--- The records Enclosed Below ---
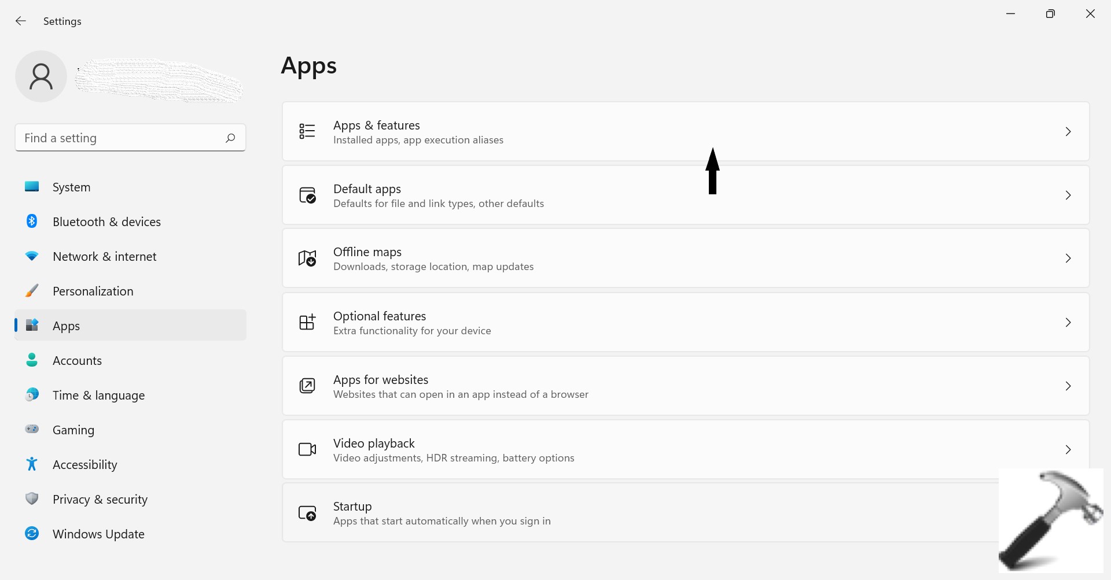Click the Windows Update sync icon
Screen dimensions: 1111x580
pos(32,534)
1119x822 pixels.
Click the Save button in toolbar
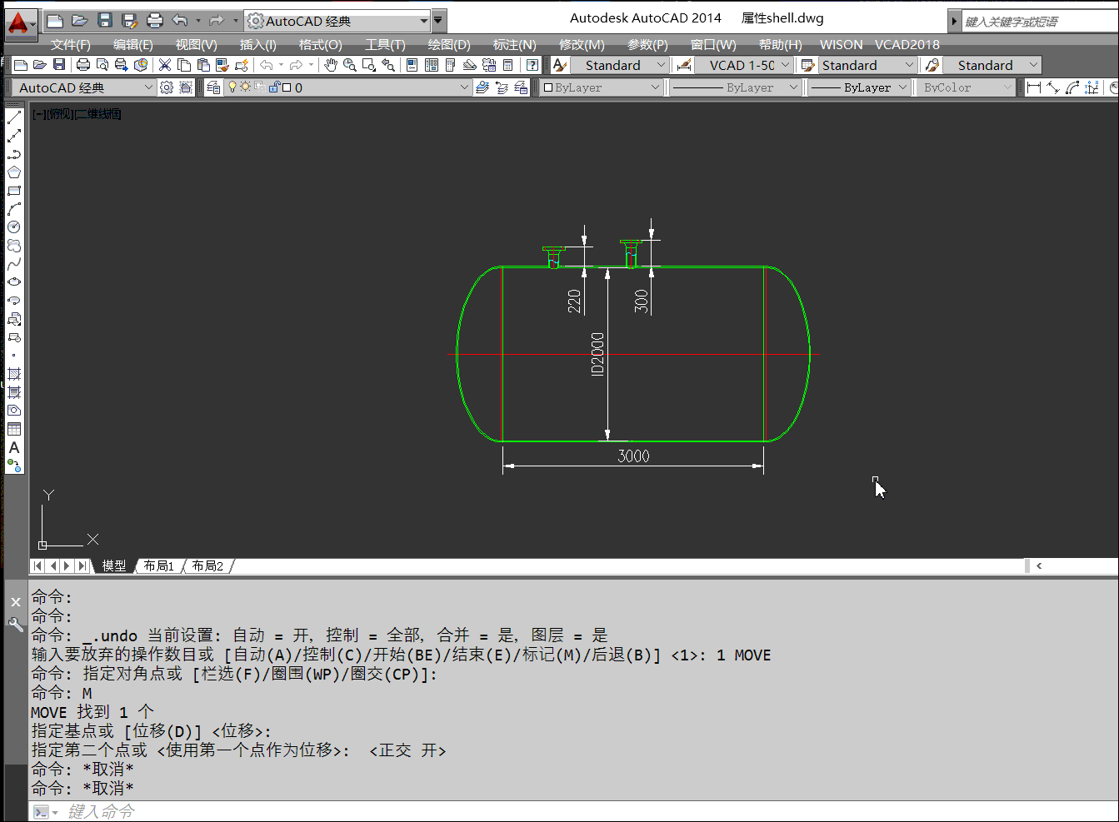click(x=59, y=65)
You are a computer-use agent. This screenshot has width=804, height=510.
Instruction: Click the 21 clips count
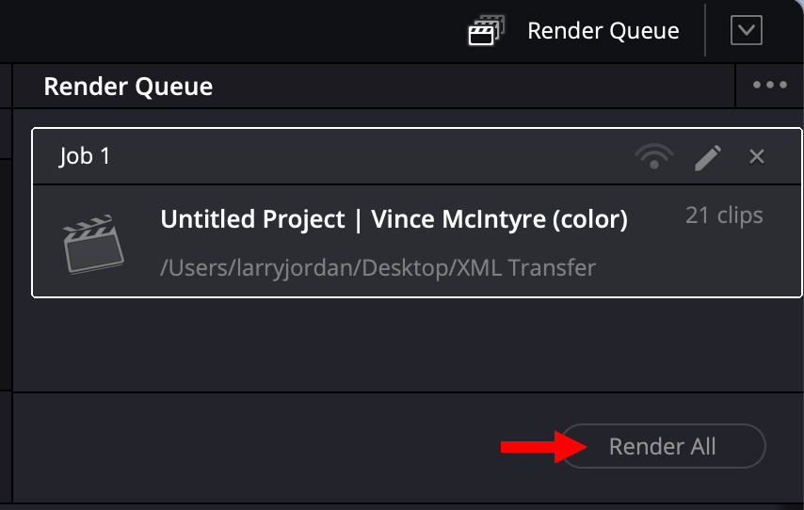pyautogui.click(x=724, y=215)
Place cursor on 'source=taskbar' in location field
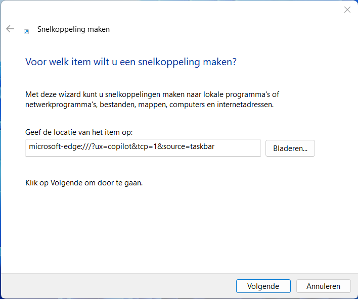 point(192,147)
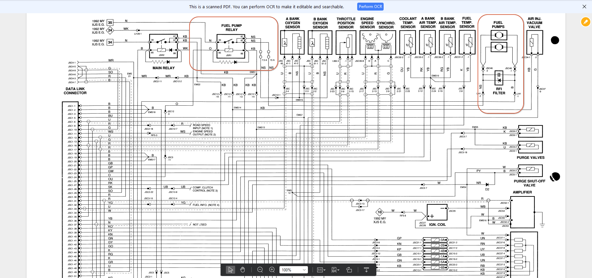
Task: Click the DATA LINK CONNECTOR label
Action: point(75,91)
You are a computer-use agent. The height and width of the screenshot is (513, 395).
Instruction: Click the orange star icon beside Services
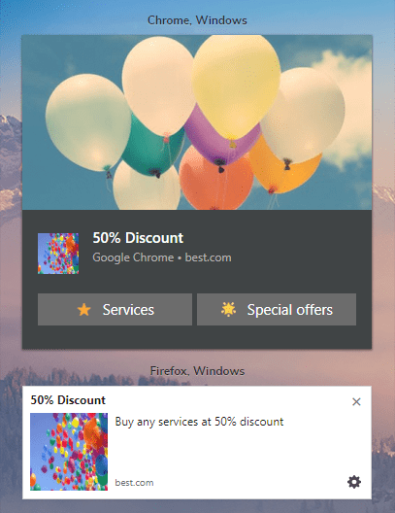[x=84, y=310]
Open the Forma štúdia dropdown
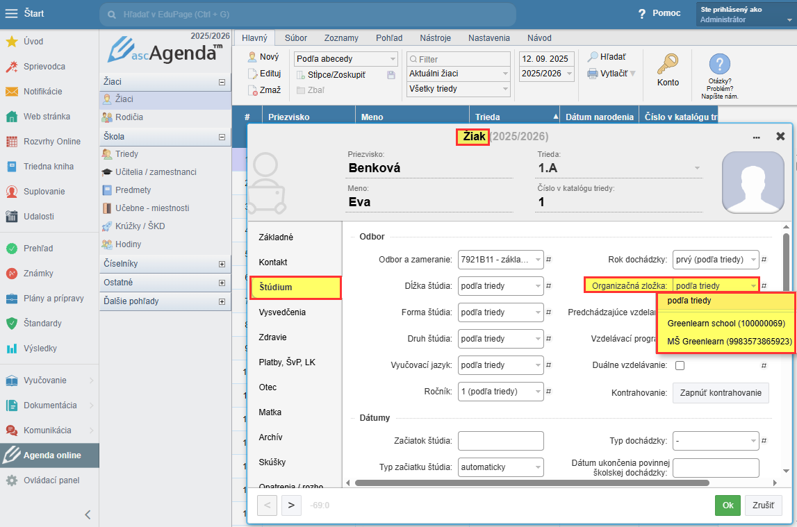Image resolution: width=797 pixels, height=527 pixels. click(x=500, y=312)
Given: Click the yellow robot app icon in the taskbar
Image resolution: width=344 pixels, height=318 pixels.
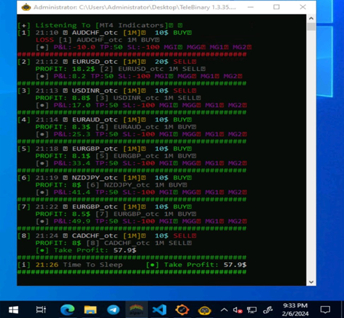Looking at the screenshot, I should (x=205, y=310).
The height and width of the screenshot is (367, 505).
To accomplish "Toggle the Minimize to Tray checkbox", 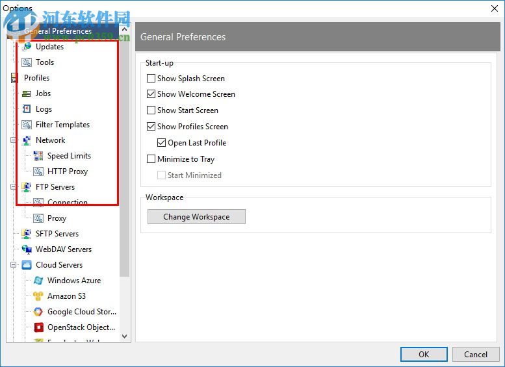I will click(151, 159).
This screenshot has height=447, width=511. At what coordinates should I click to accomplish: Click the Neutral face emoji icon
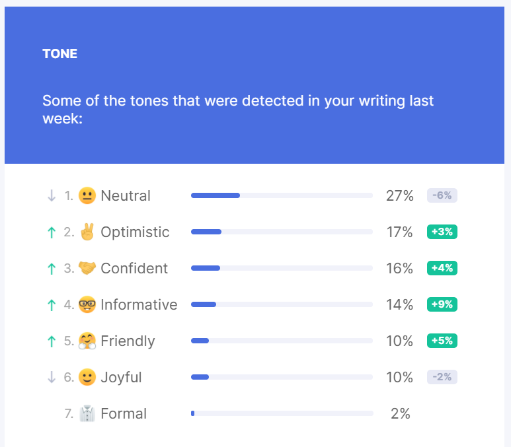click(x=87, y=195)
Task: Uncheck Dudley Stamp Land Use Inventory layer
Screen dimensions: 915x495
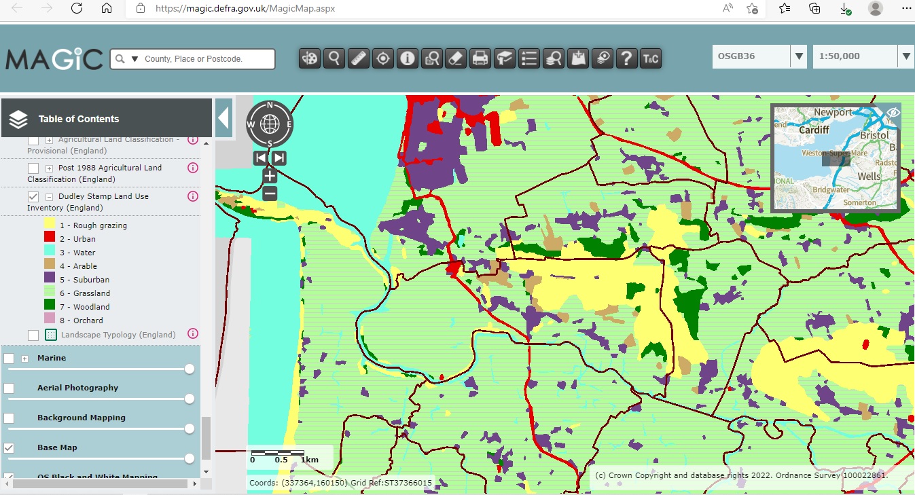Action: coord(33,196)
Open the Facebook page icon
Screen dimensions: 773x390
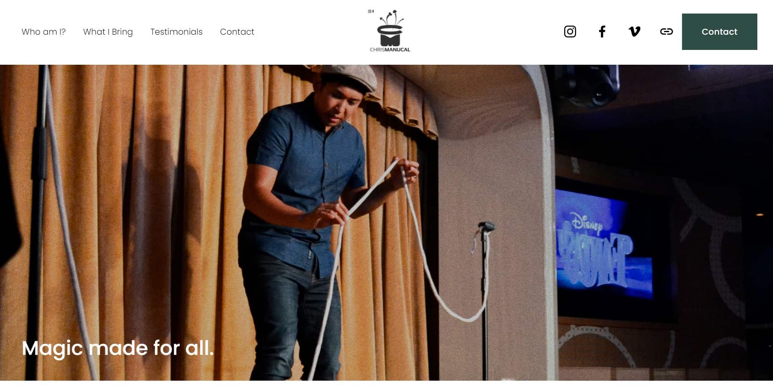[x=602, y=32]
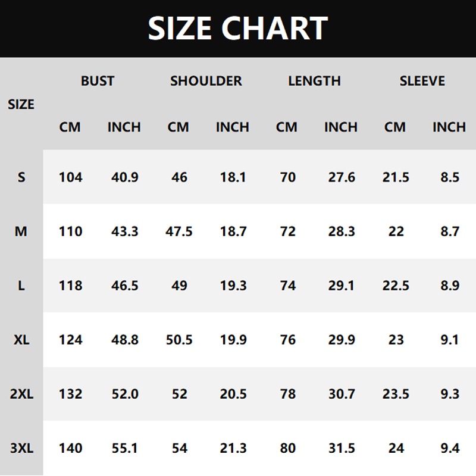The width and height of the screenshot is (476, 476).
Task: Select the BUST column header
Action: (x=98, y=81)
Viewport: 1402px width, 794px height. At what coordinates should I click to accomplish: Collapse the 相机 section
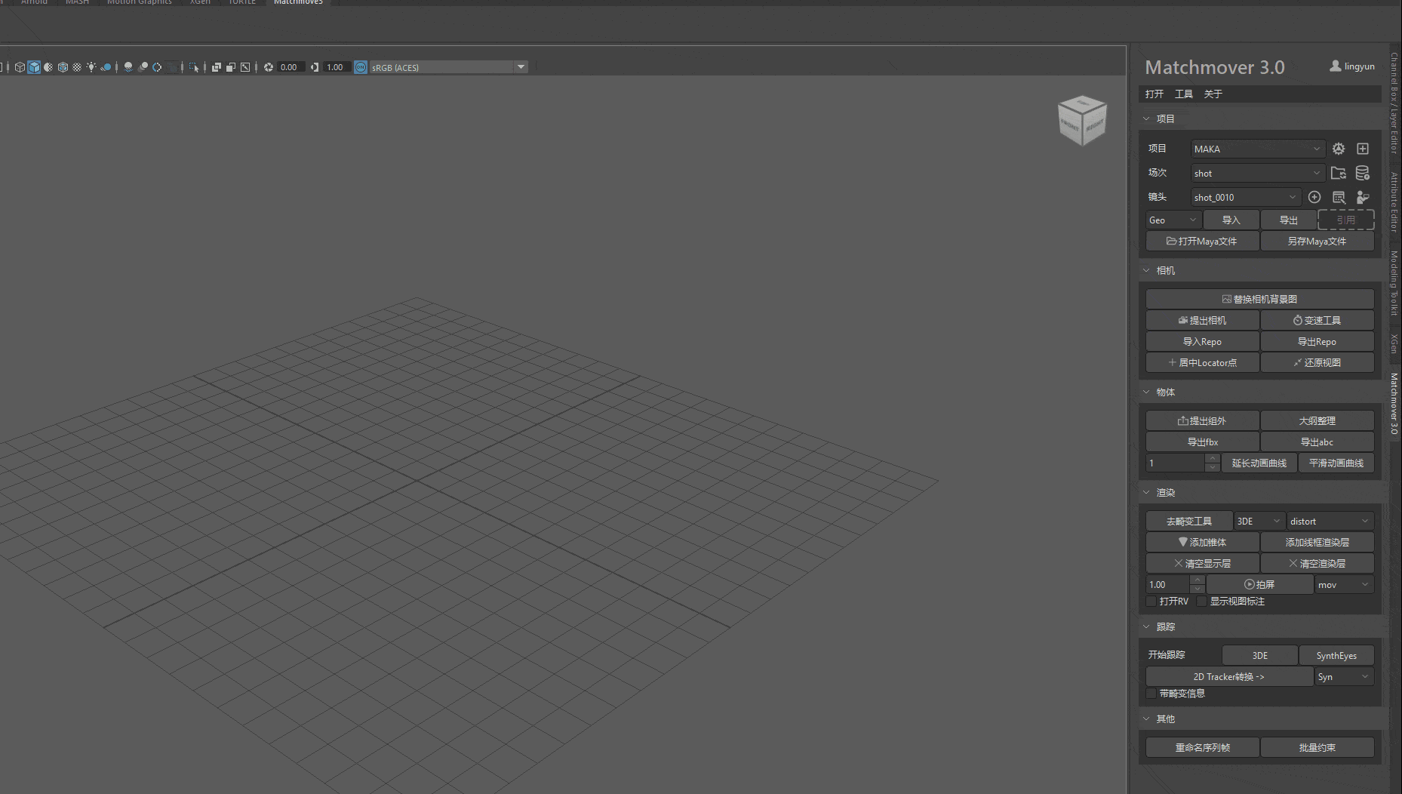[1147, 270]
--- End of Enclosed The records ---
Exercise –
Although pictures appear among the records above, write out exactly only the lines from the one that has "1119x822 pixels." through the one that has "You are a computer-use agent. The", and leave the pictures out.

Result of the task –
1119x822 pixels.
Click the Save button in toolbar
click(x=59, y=65)
You are a computer-use agent. This screenshot has width=804, height=510.
Instruction: Click the 21 clips count
pyautogui.click(x=724, y=215)
Place cursor on 'source=taskbar' in location field
 point(192,147)
Task: Click the DATA LINK CONNECTOR label
Action: point(75,91)
You are a computer-use agent. The height and width of the screenshot is (513, 395).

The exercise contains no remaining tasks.